Outside Dorlcote Mill
A WIDE plain， where the broadening Floss hurries on between its green banks to the sea， and the loving tide， rushing to meet it， checks its passage with an impetuous embrace. On this mighty tide the black ships - laden with the fresh-scented fir-planks， with rounded sacks of oil-bearing seed， or with the dark glitter of coal - are borne along to the town of St Ogg's， which shows its aged， fluted red roofs and the broad gables of its wharves between the low wooded hill and the river brink， tinging the water with a soft purple hue under the transient glance of this February sun. Far away on each hand stretch the rich pastures and the patches of dark earth， made ready for the seed of broad-leaved green crops， or touched already with the tint of the tender-bladed autumn-sown corn. There is a remnant still of the last year's golden clusters of bee-hive ricks rising at intervals beyond the hedgerows； and everywhere the hedge-rows are studded with trees： the distant ships seem to be lifting their masts and stretching their red-brown sails close among the branches of the spreading ash. Just by the red-roofed town the tributary Ripple flows with a lively current into the Floss. How lovely the little river is with its dark， changing wavelets！ It seems to me like a living companion while I wander along the bank and listen to its low placid voice， as to the voice of one who is deaf and loving. I remember those large dipping willows…… I remember the stone bridge…… And this is Dorlcote Mill. I must stand a minute or two here on the bridge and look at it， though the clouds are threatening， and it is far on in the afternoon. Even in this leafless time of departing February it is pleasant to look at - perhaps the chill damp season adds a charm to the trimly-kept， comfortable dwelling-house， as old as the elms and chestnuts that shelter it from the northern blast. The stream is brim full now， and lies high in this little withy plantation， and half drowns the grassy fringe of the croft in front of the house. As I look at the full stream， the vivid grass， the delicate bright-green powder softening the outline of the great trunks and branches that gleam from under the bare purple boughs， I am in love with moistness， and envy the white ducks that are dipping their heads far into the water here among the withes - unmindful of the awkward appearance they make in the drier world above.
The rush of the water and the booming of the mill bring a dreamy deafness which seems to heighten the peacefulness of the scene. They are like a great curtain of sound， shutting one out from the world beyond. And now there is the thunder of the huge covered waggon coming home with sacks of grain.
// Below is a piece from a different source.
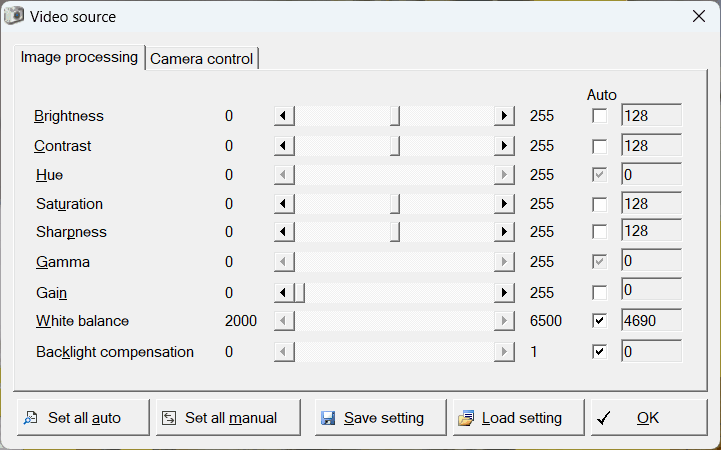The image size is (721, 450).
Task: Click Brightness slider right arrow
Action: 504,116
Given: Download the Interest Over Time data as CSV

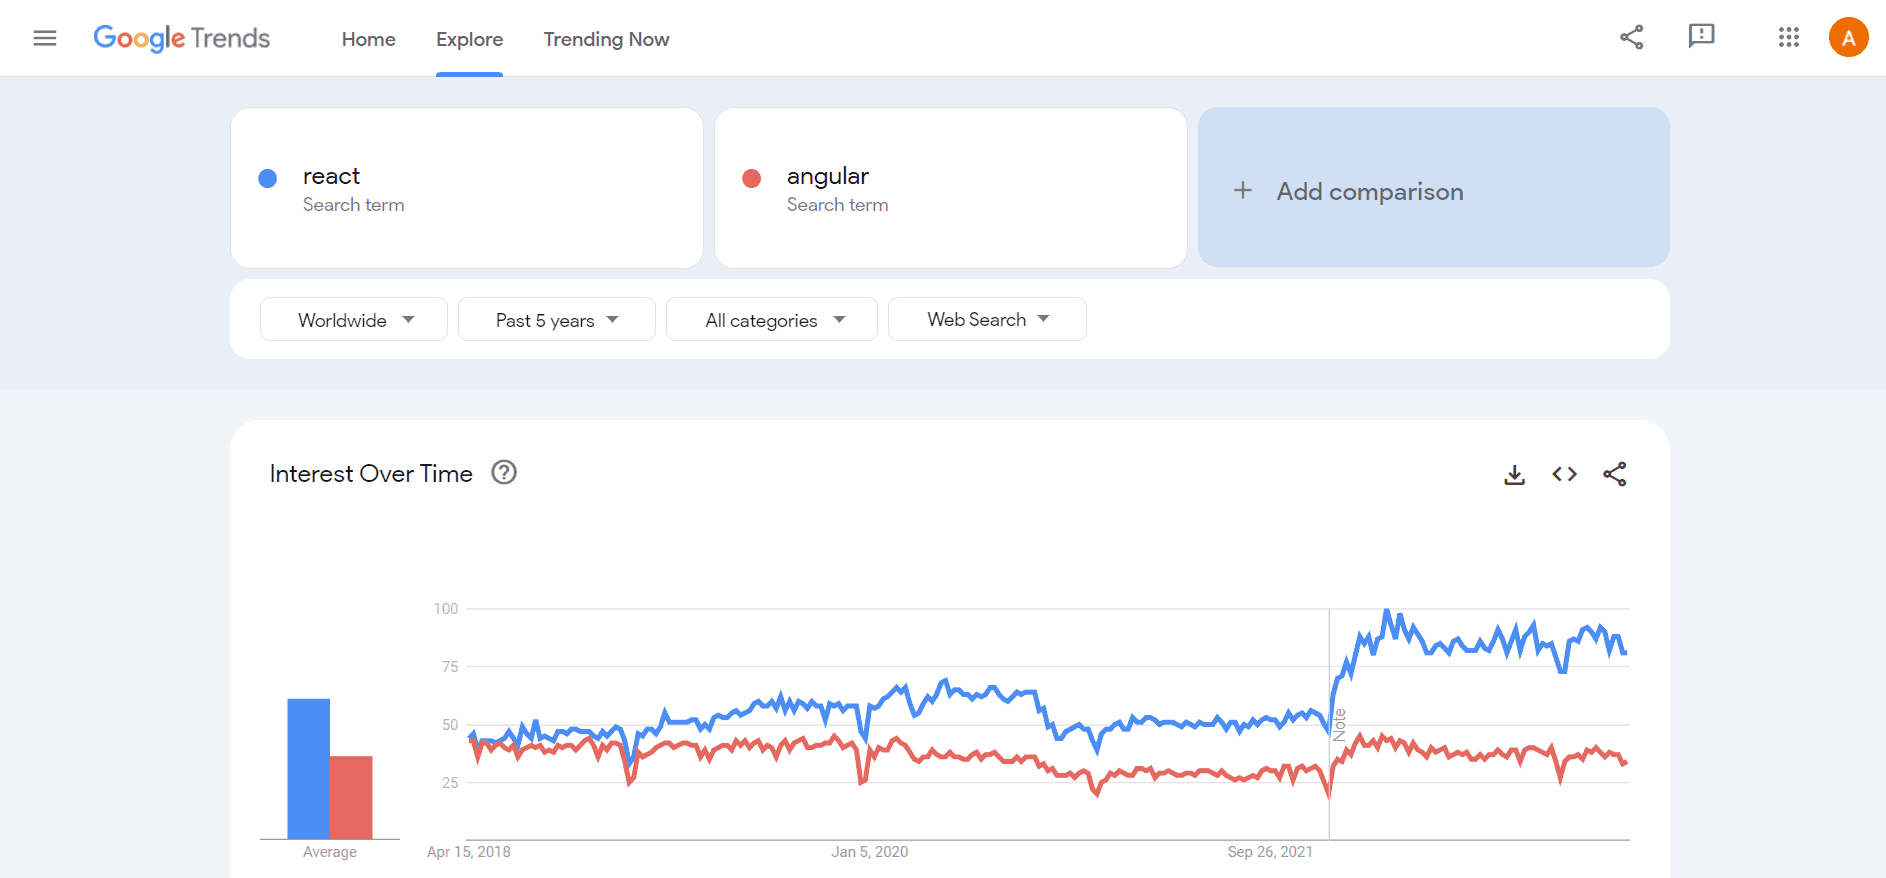Looking at the screenshot, I should (1514, 474).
That honest waggoner is thinking of his dinner， getting sadly dry in the oven at this late hour； but he will not touch it till he has fed his horses， - the strong， submissive， meek-eyed beasts， who， I fancy， are looking mild reproach at him from between their blinkers， that he should crack his whip at them in that awful manner， as if they needed that hint！ See how they stretch their shoulders， up the slope towards the bridge， with all the more energy because they are so near home. Look at their grand shaggy feet that seem to grasp the firm earth， at the patient strength of their necks bowed under the heavy collar， at the mighty muscles of their struggling haunches！ I should like well to hear them neigh over their hardly-earned feed of corn， and see them， with their moist necks freed from the harness， dipping their eager nostrils into the muddy pond. Now they are on the bridge， and down they go again at a swifter pace and the arch of the covered waggon disappears at the turning behind the trees.
Now I can turn my eyes towards the mill again and watch the unresting wheel sending out its diamond jets of water. That little girl is watching it too： she has been standing on just the same spot at the edge of the water ever since I paused on the bridge. And that queer white cur with the brown ear seems to be leaping and barking in ineffectual remonstrance with the wheel； perhaps he is jealous because his playfellow in the beaver bonnet is so rapt in its movement. It is time the little playfellow went in， I think； and there is a very bright fire to tempt her： the red light shines out under the deepening grey of the sky. It is time too for me to leave off resting my arms on the cold stone of this bridge…… .
Ah， my arms are really benumbed. I have been pressing my elbows on the arms of my chair and dreaming that I was standing on the bridge in front of Dorlcote Mill as it looked one February afternoon many years ago. Before I dozed off， I was going to tell you what Mr and Mrs Tulliver were talking about as they sat by the bright fire in the left-hand parlour on that very afternoon I have been dreaming of.